Data to examine Start Marker

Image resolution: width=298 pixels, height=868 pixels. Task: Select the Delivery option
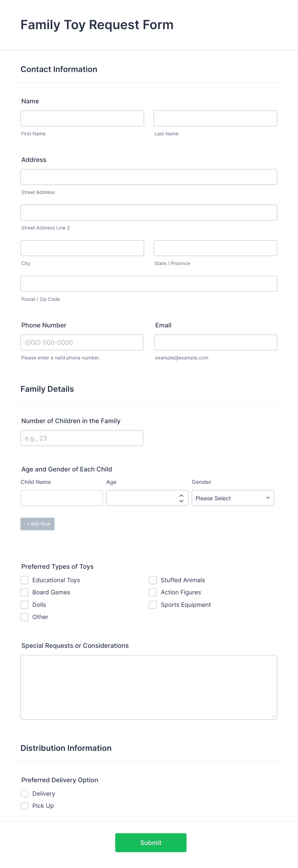tap(24, 794)
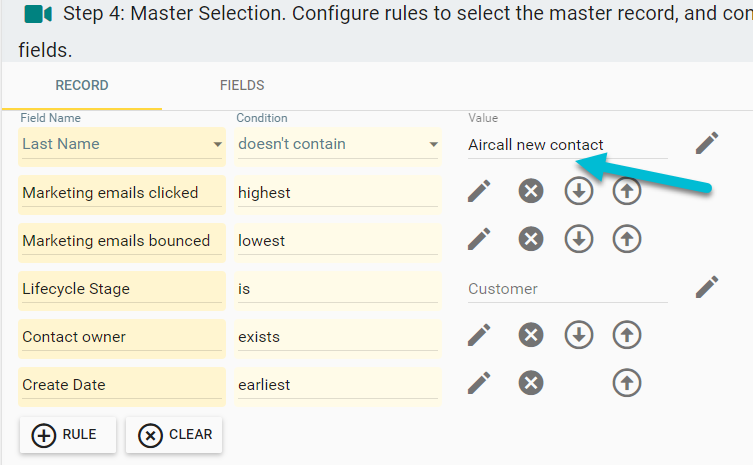This screenshot has height=465, width=753.
Task: Move Contact owner rule down
Action: point(578,335)
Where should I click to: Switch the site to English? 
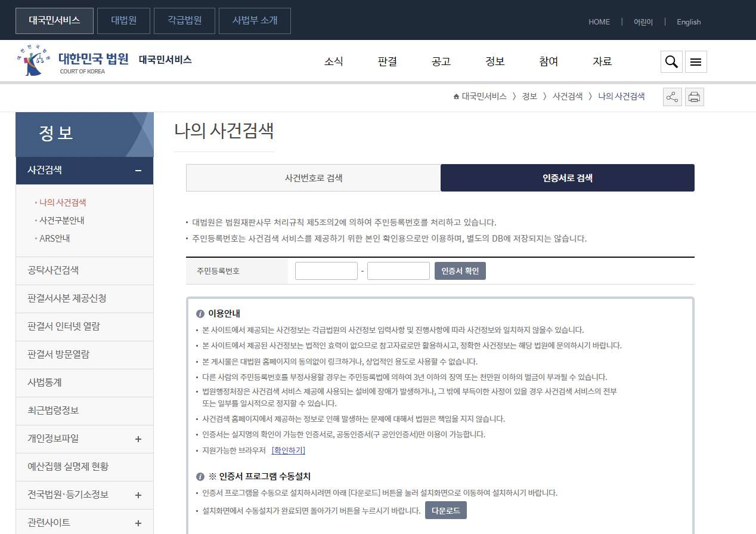pos(688,21)
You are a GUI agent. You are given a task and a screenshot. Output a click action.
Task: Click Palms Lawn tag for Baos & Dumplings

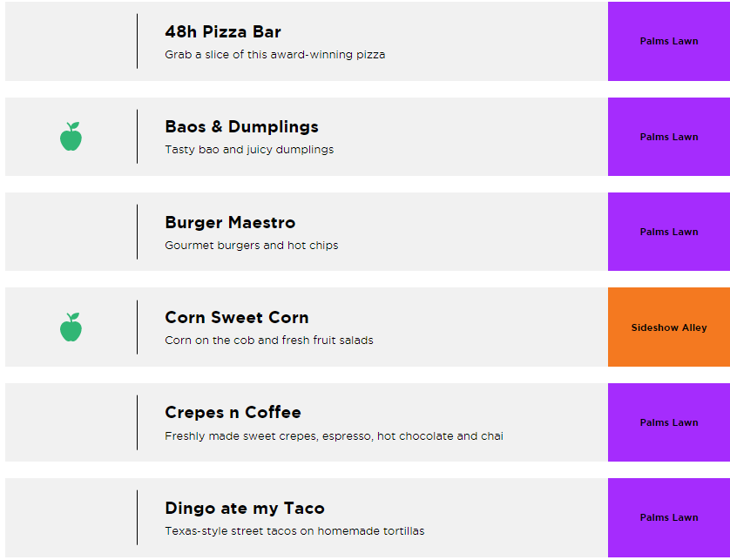click(669, 137)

Data to examine End Marker

Reproduce all the entries that precede this task, word for word, minus any pictures.

▶ _Answer to this problem_:
Image resolution: width=298 pixels, height=868 pixels. Task: Select the Delivery option
tap(24, 794)
This screenshot has height=465, width=753.
Task: Move Contact owner rule down
Action: point(578,335)
Where should I click to: Switch the site to English? 
pos(688,21)
You are a GUI agent. You are given a task and a screenshot. Output a click action.
Task: Click Palms Lawn tag for Baos & Dumplings

click(669, 137)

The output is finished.